**Supplied records**

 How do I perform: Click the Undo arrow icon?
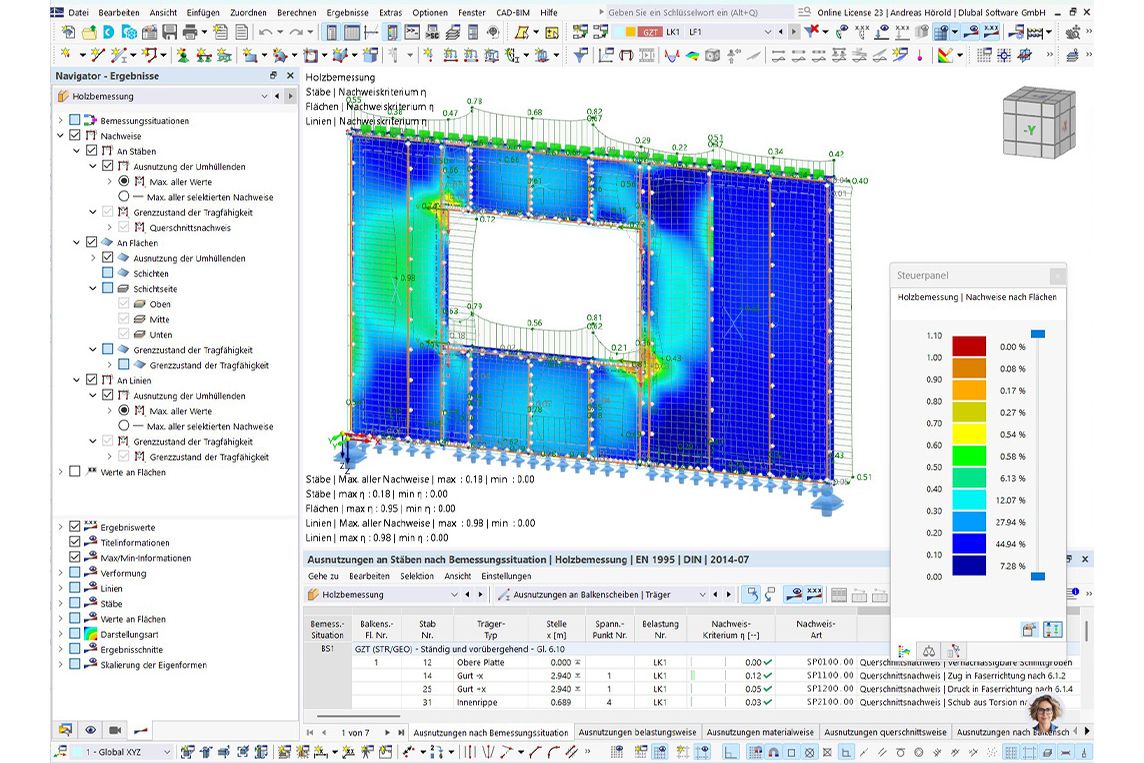coord(266,32)
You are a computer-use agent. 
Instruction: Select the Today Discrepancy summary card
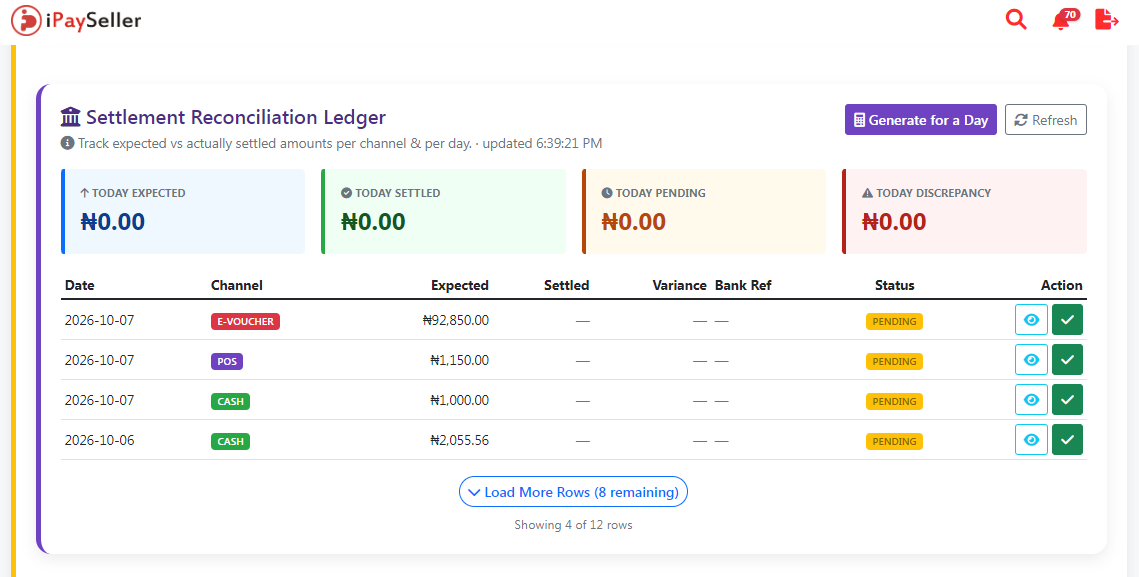click(964, 211)
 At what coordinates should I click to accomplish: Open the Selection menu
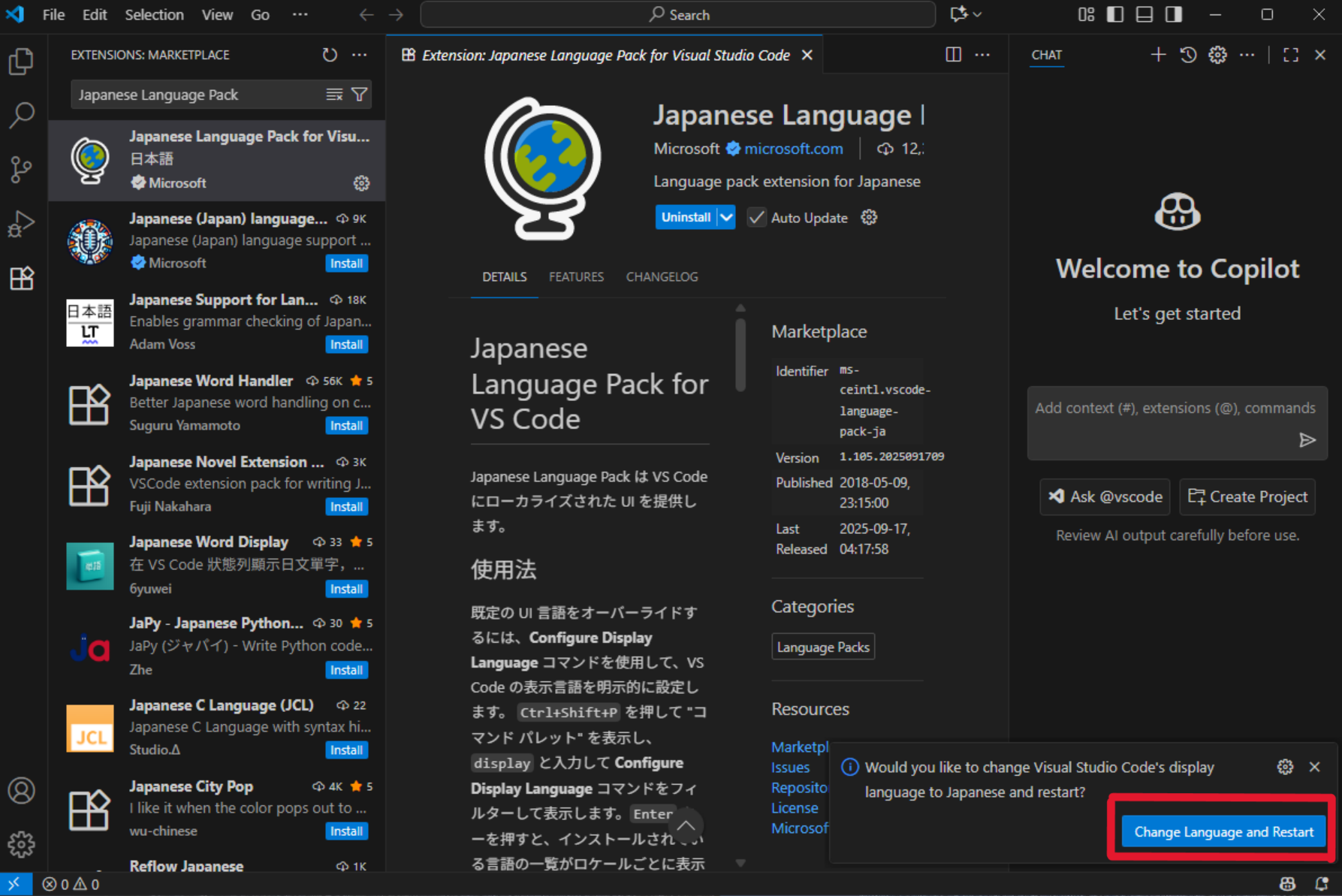pos(154,14)
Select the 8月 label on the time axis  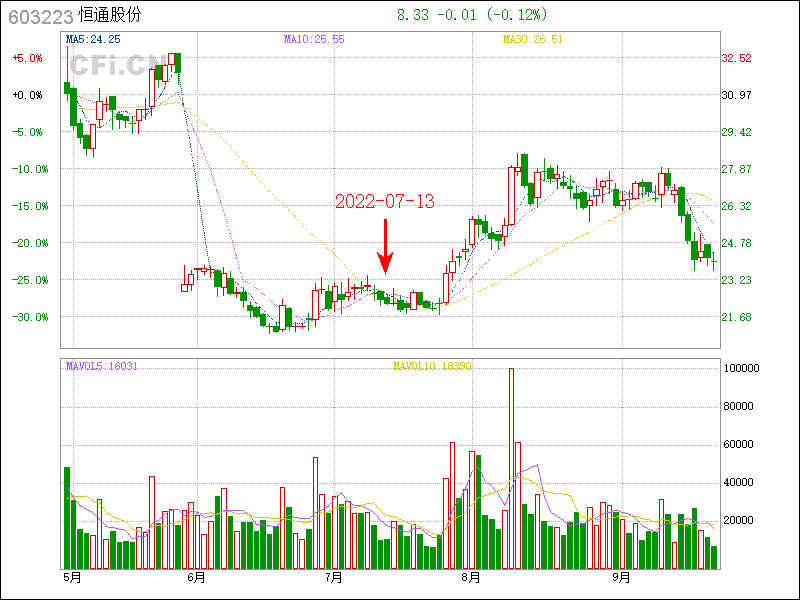(x=470, y=578)
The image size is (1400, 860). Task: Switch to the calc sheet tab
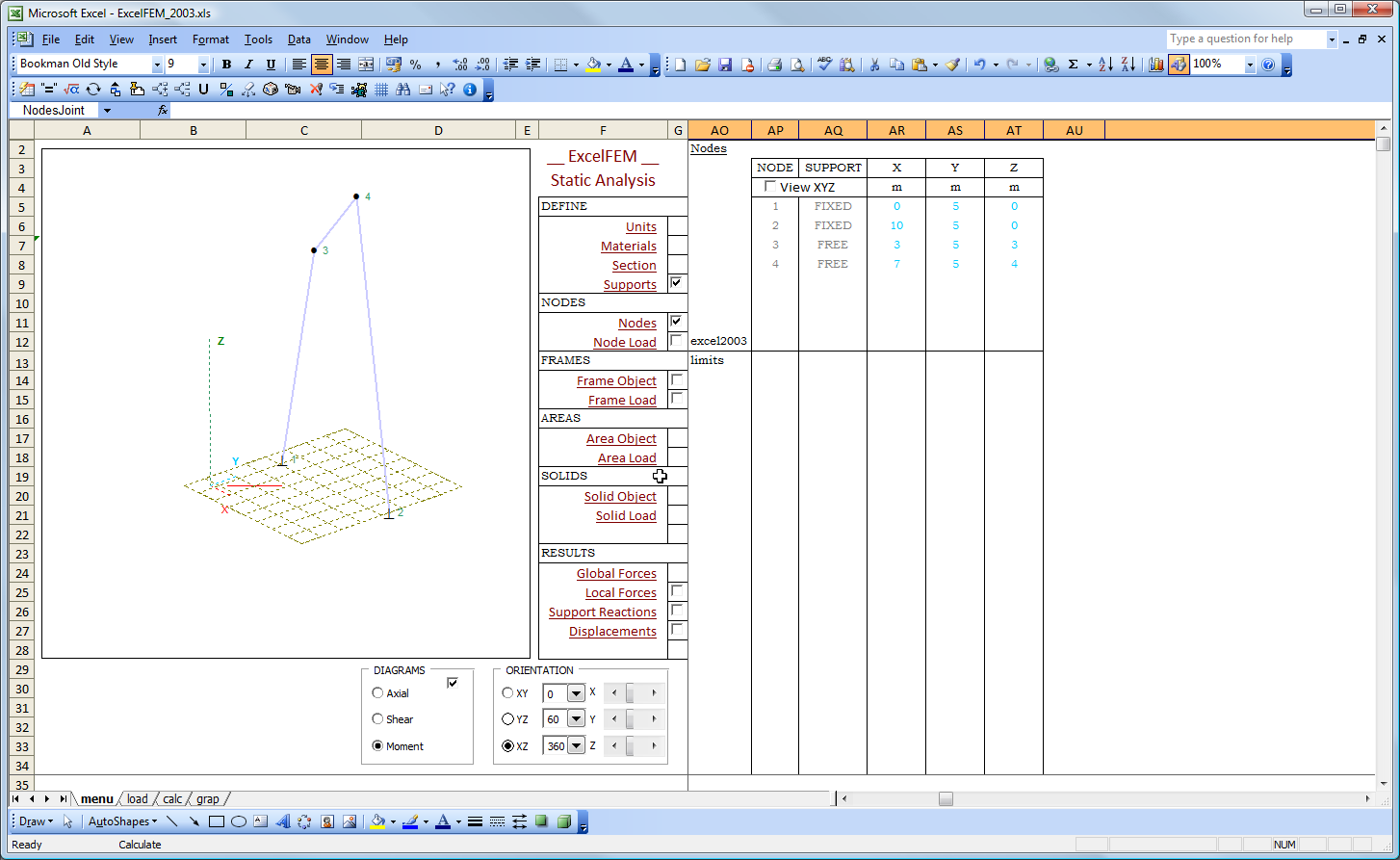pos(172,799)
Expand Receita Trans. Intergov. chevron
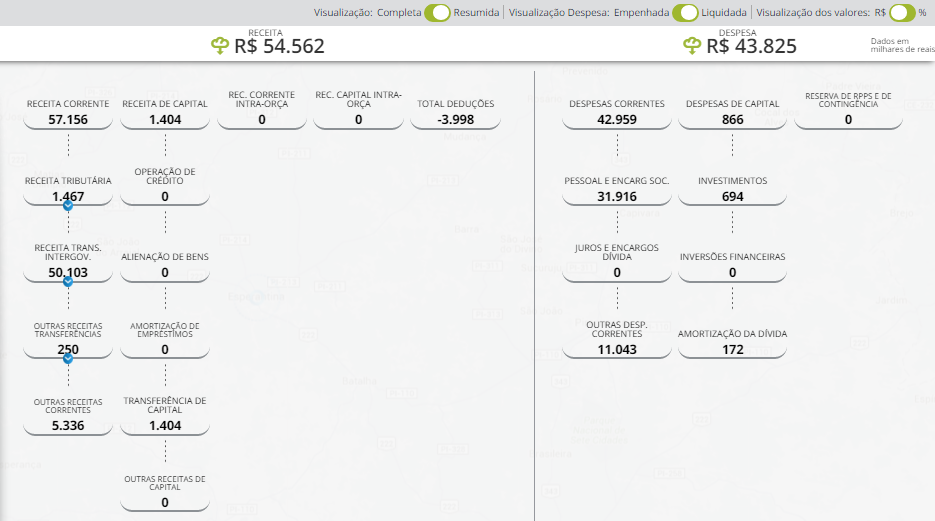Image resolution: width=935 pixels, height=521 pixels. (x=68, y=282)
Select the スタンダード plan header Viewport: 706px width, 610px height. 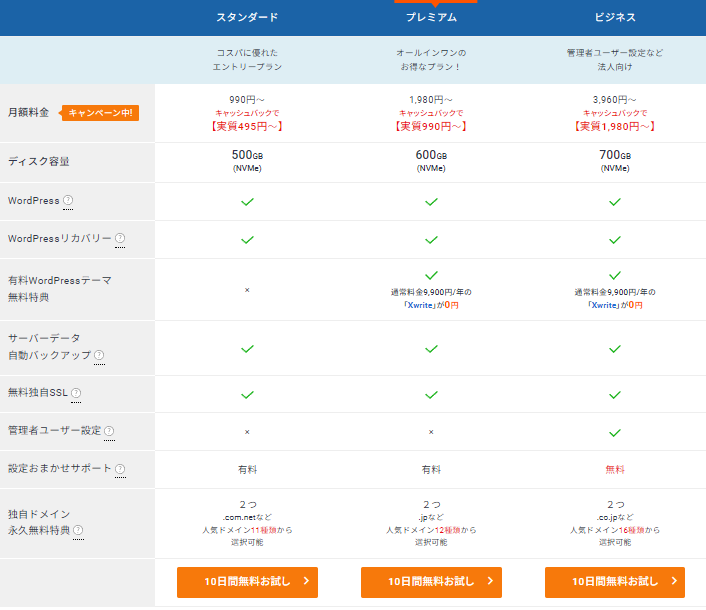(x=247, y=17)
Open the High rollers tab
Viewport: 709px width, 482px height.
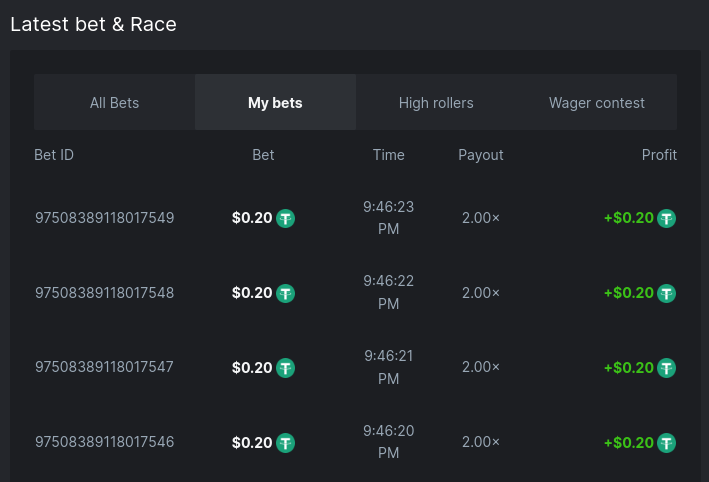point(436,103)
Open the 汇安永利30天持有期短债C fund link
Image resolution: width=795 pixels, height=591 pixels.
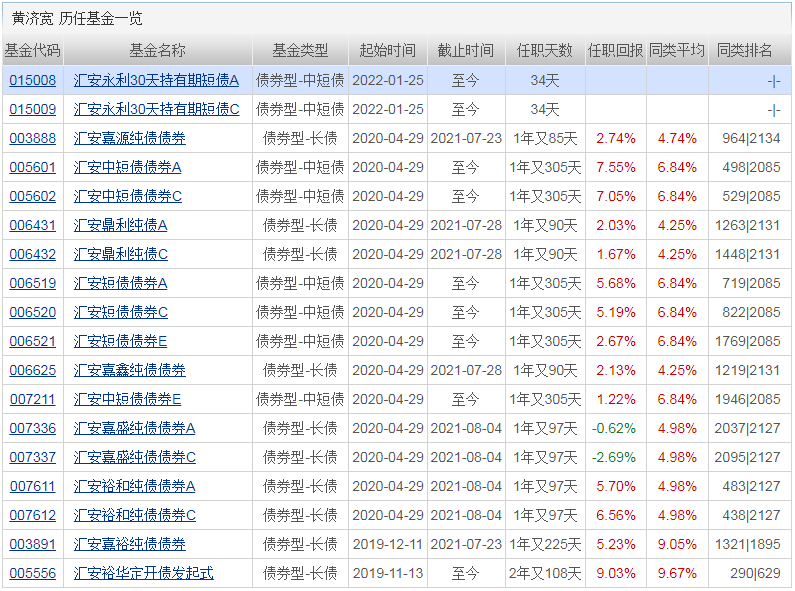156,109
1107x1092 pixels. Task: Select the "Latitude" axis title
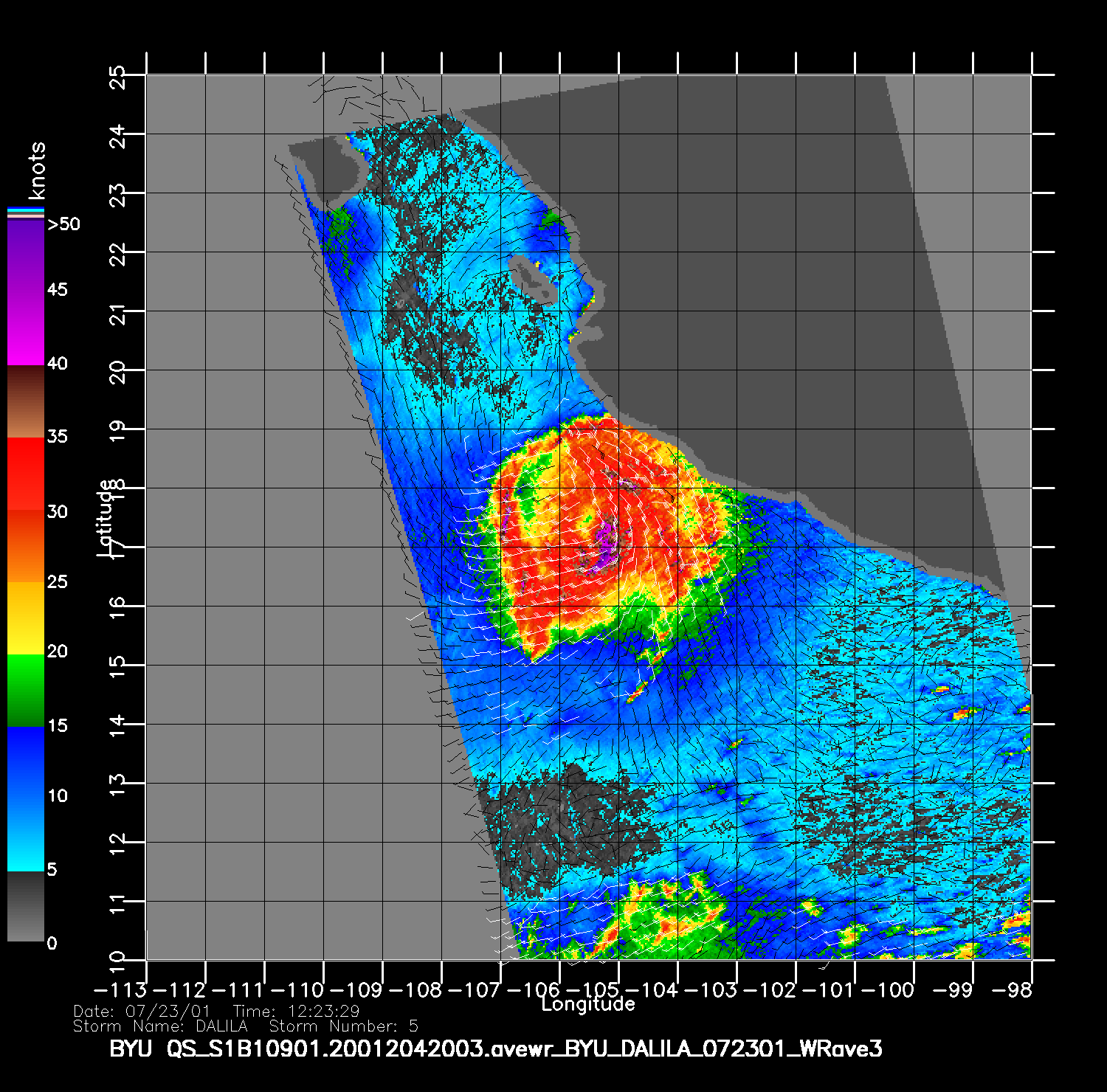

**Work request**
Exactly the lines from the one holding "Image resolution: width=795" to the last line of the records above should be duplicated, with no pictures among them.

**Answer space**
Image resolution: width=795 pixels, height=591 pixels.
156,109
1107x1092 pixels. Task: Select the "Latitude" axis title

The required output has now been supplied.